_Task directions_
Below are some entries. Repeat exactly the lines from the one with "Image resolution: width=768, height=2251." through the one with "Dehradun (184, 161)", and only those.

++++ Available data ++++

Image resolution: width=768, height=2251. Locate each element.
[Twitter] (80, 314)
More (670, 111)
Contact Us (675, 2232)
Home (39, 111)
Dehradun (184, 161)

++++
++++ Available data ++++

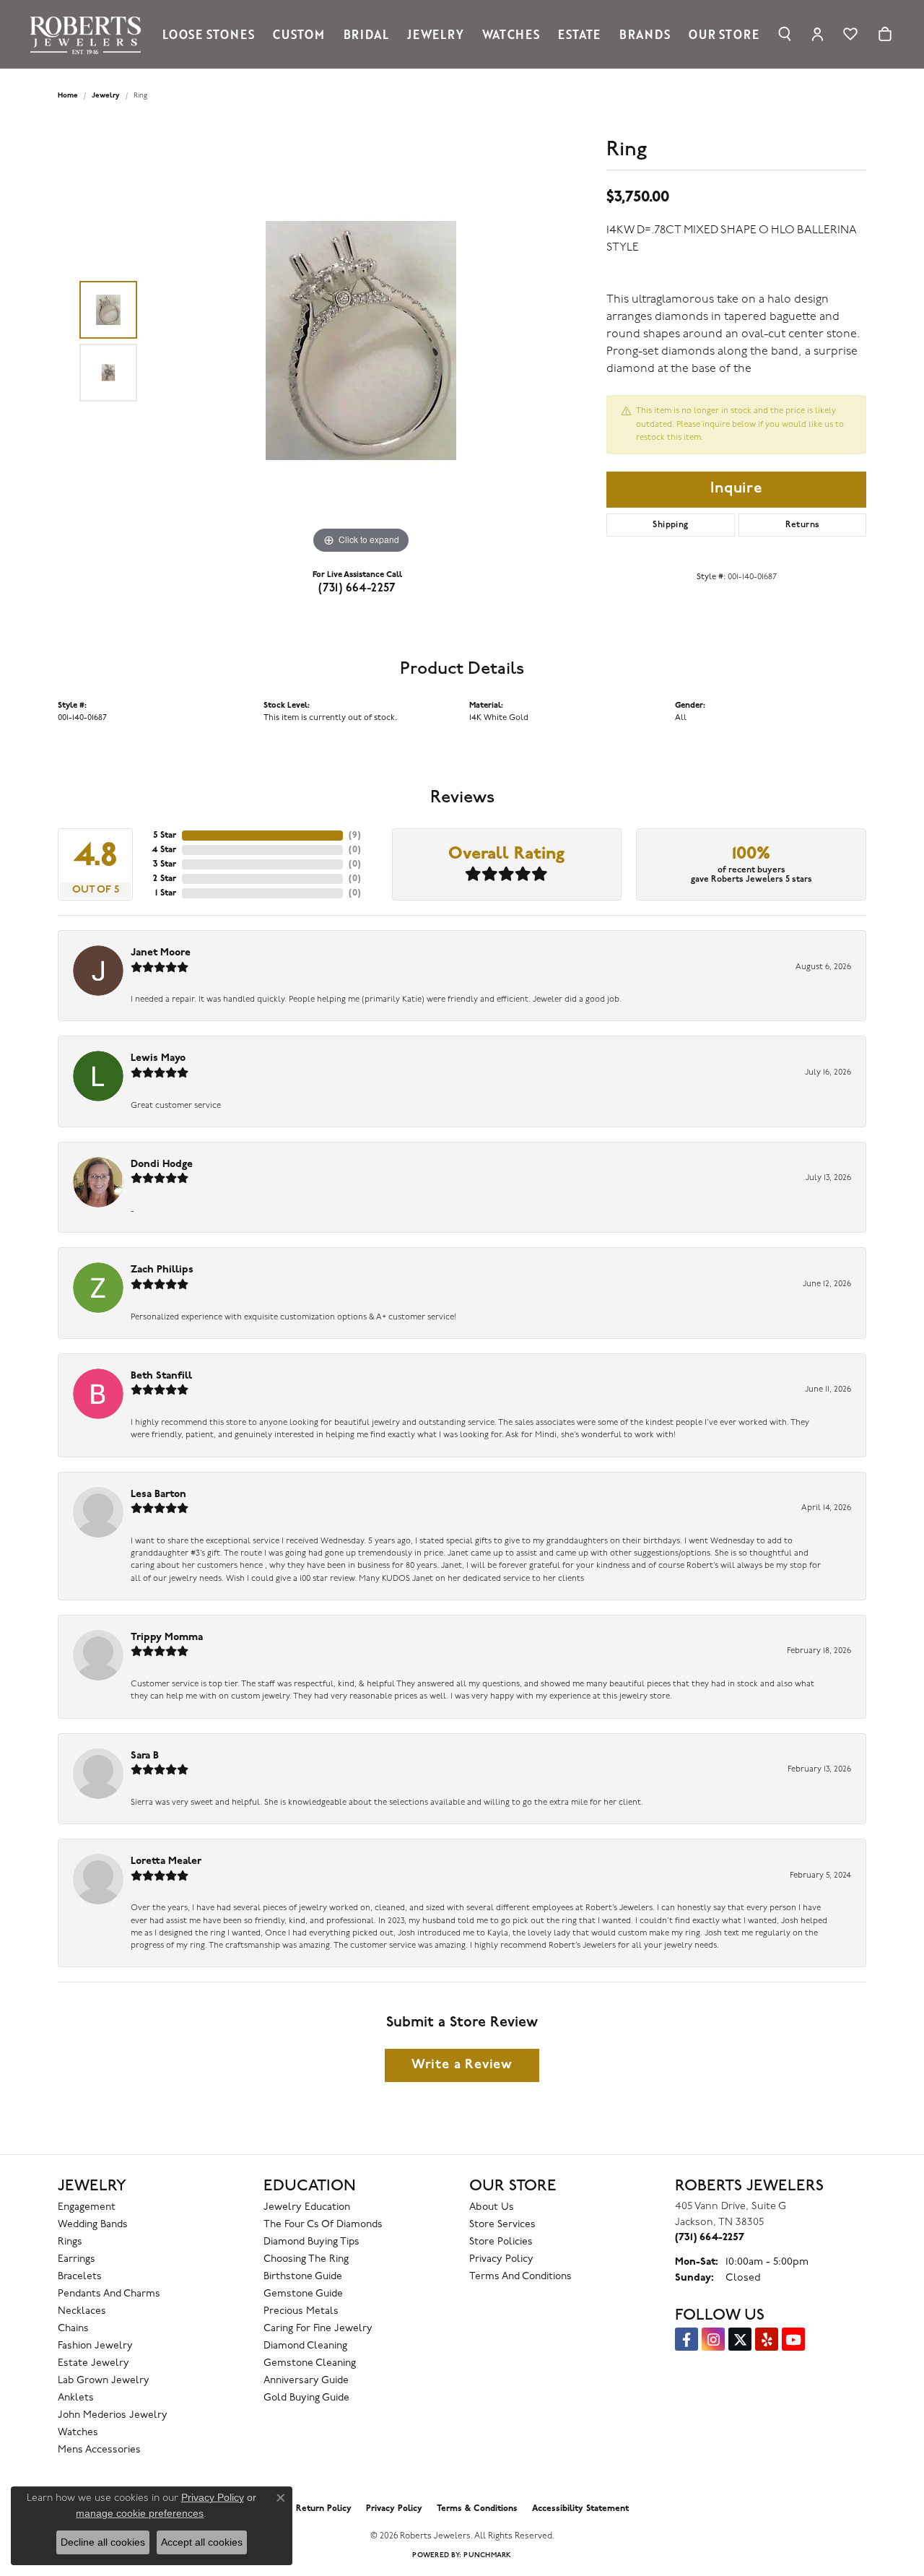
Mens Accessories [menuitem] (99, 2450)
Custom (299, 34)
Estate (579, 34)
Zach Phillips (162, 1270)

++++

_Your solution_
Image resolution: width=768, height=2251. Locate each element.
[Twitter] (80, 314)
More (670, 111)
Contact Us (675, 2232)
Home (39, 111)
Dehradun (184, 161)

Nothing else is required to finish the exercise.